Caos en el fútbol uruguayo: hinchas invaden la cancha e intentaron agredir a sus propios jugadores
El fútbol uruguayo vivió un episodio de violencia que encendió las alarmas en la seguridad de los estadios. En el encuentro entre Danubio y Cerro Largo, disputado en el estadio Jardines del Hipódromo, un grupo de hinchas del equipo local invadió el campo en los minutos finales para increpar e incluso intentar agredir a sus propios jugadores. La situación generó caos y obligó a la rápida intervención de efectivos policiales.
El incidente en el campo
La invasión se produjo cuando el partido ya estaba prácticamente definido. Varios de aficionados saltaron desde las tribunas hacia el césped, rodeando a los futbolistas de Danubio.
Algunos intentaron golpearlos, mientras otros los insultaban y reclamaban por el rendimiento del equipo. La policía ingresó de inmediato para contener la situación y escoltar a los jugadores, evitando que la violencia escalara aún más.
Las imágenes difundidas en redes sociales mostraron escenas de tensión: futbolistas retrocediendo para protegerse, otros para responder, agentes formando un cordón de seguridad y aficionados que se resistían a abandonar el campo. El árbitro suspendió el encuentro y el cierre del partido quedó marcado por el escándalo.
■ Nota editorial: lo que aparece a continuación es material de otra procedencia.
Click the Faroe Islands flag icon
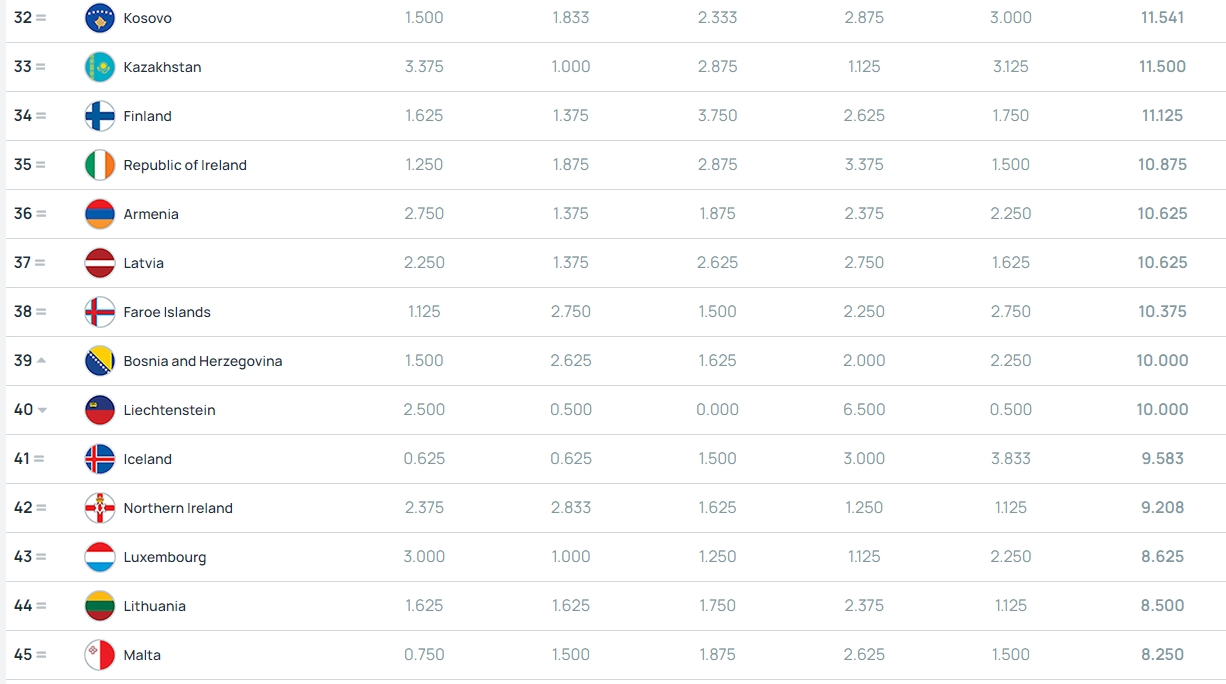This screenshot has width=1226, height=684. (100, 312)
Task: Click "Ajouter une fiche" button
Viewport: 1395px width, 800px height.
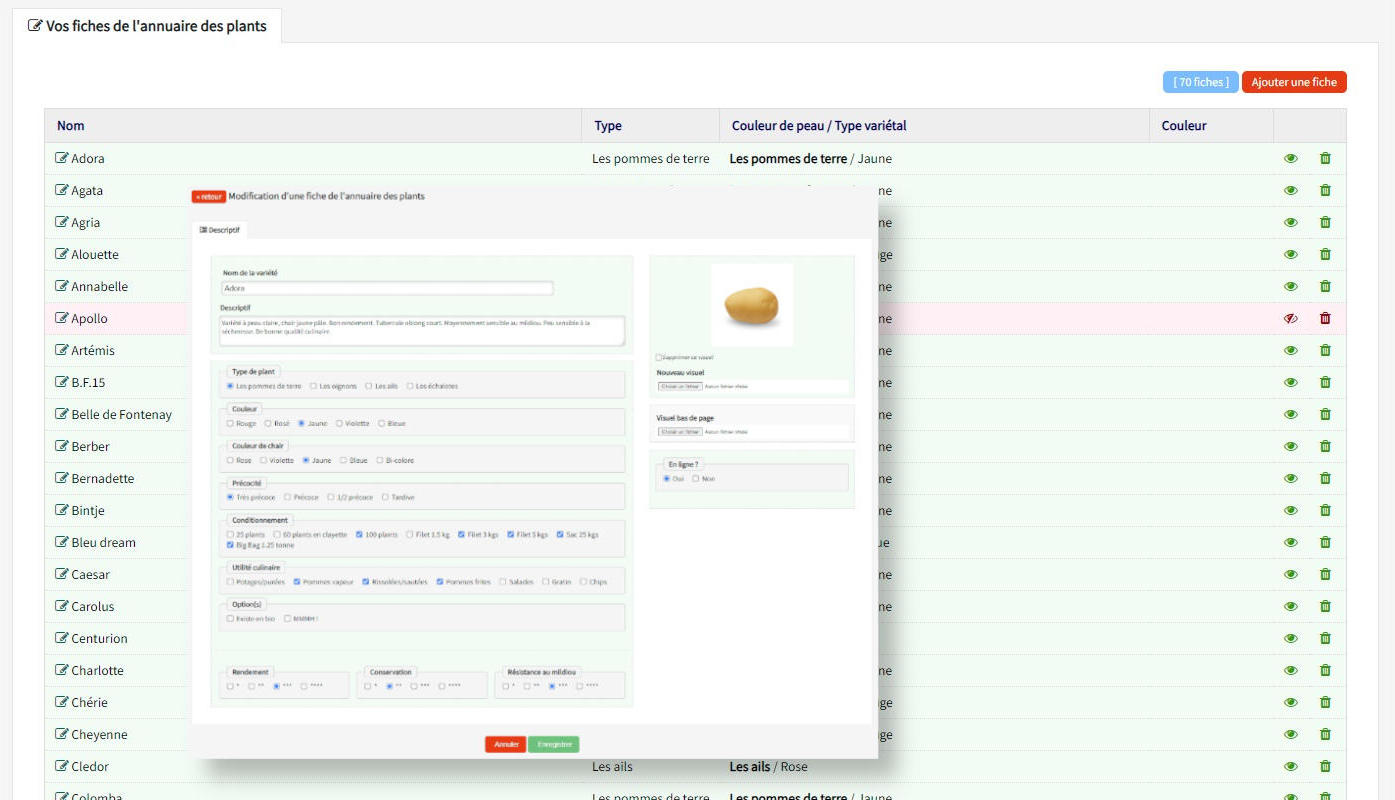Action: point(1293,82)
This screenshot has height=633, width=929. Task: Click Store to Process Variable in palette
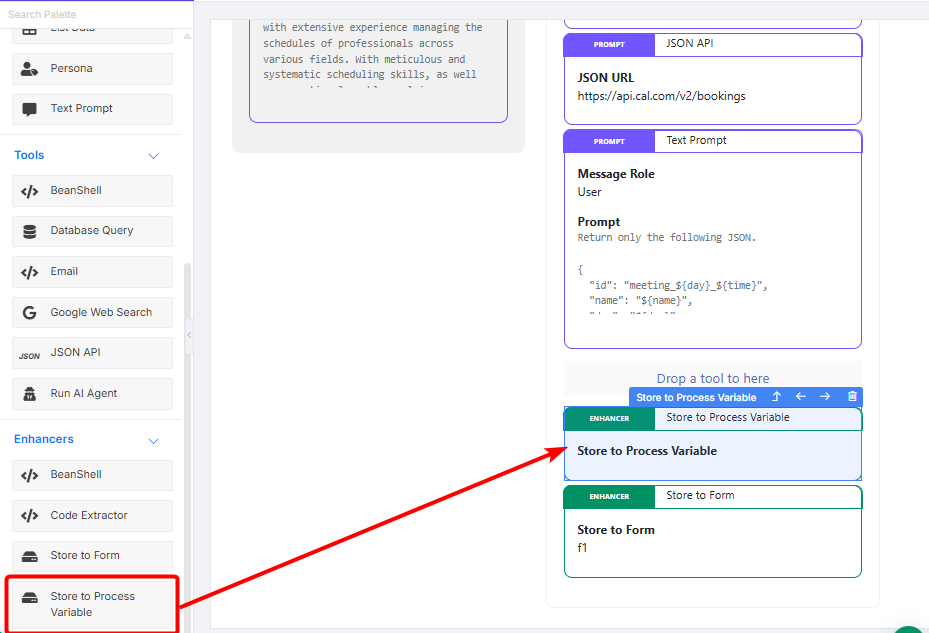(92, 604)
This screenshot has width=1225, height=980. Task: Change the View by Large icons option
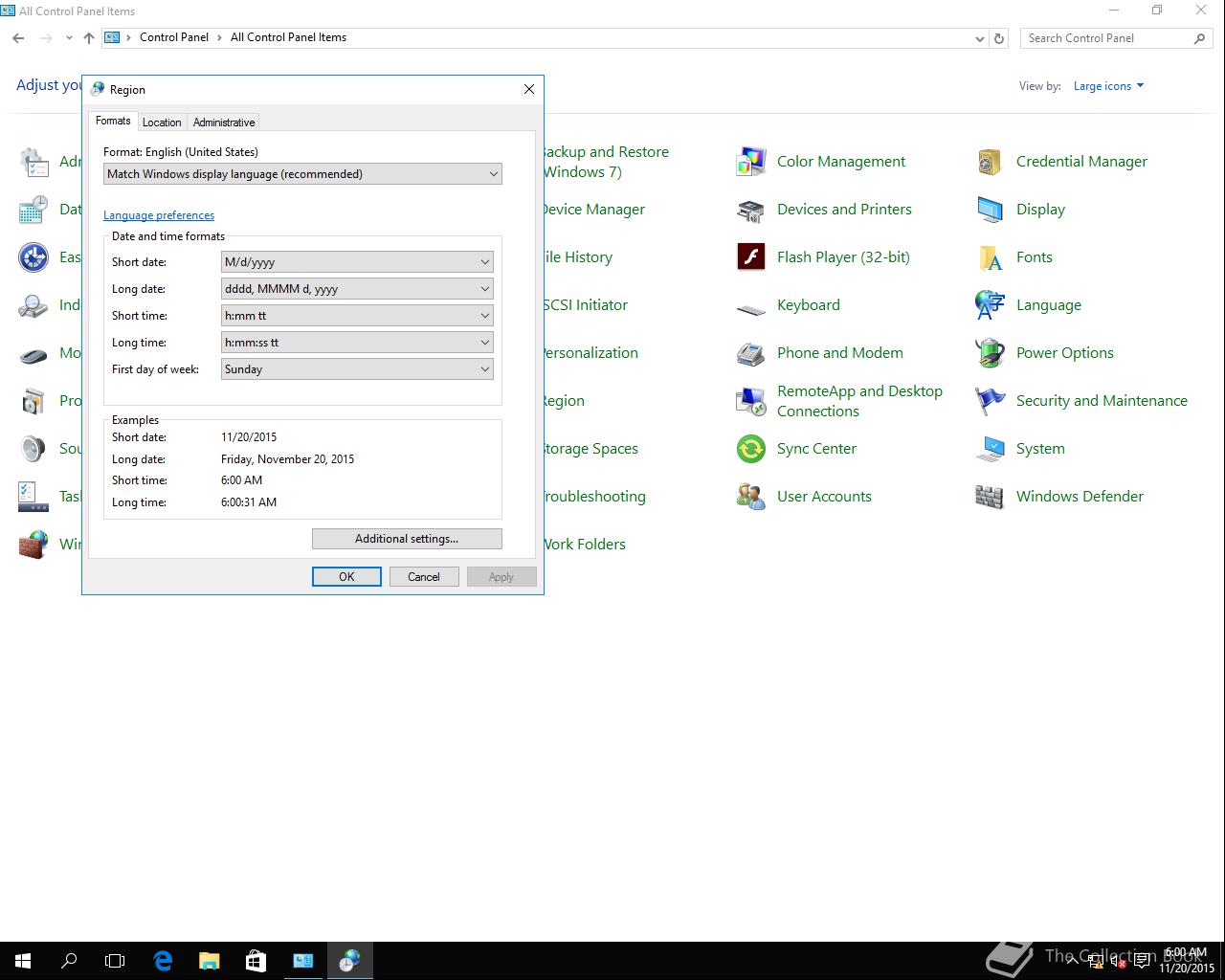tap(1108, 86)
Reacciones y consecuencias
La dirigencia de Danubio condenó los hechos y anunció que colaborará con las autoridades para identificar a los responsables. La Asociación Uruguaya de Fútbol (AUF) también se pronunció, señalando el agresor que ingresó al campo ya ha sido identificado y que su detención "es inminente". Asimismo, se adelantó que el próximo encuentro del equipo frente a Peñarol se jugaría sin público.
El episodio reavivó el debate sobre la seguridad en los estadios uruguayos y la necesidad de reforzar los controles de ingreso. La violencia de los hinchas contra sus propios jugadores refleja un nivel de frustración que puso en riesgo la integridad de los protagonistas.
Pocos resultados avivan la molestia
Danubio atraviesa una campaña irregular en el torneo local, con resultados que han generado malestar entre sus seguidores. La derrota ante Cerro Largo fue la chispa que encendió la invasión, en un clima de tensión acumulada por malos desempeños y reclamos hacia la dirigencia.
La invasión de hinchas en el partido de Danubio no solo dejó un saldo de violencia y caos, sino que expuso nuevamente la fragilidad de la seguridad en el fútbol sudamericano.
El hecho de que los propios jugadores fueran blanco de la agresión marca un precedente preocupante y obliga a las autoridades a tomar medidas urgentes. El fútbol, que debería ser un espacio de pasión y celebración, se vio empañado por la violencia de quienes dicen defender los colores de su club.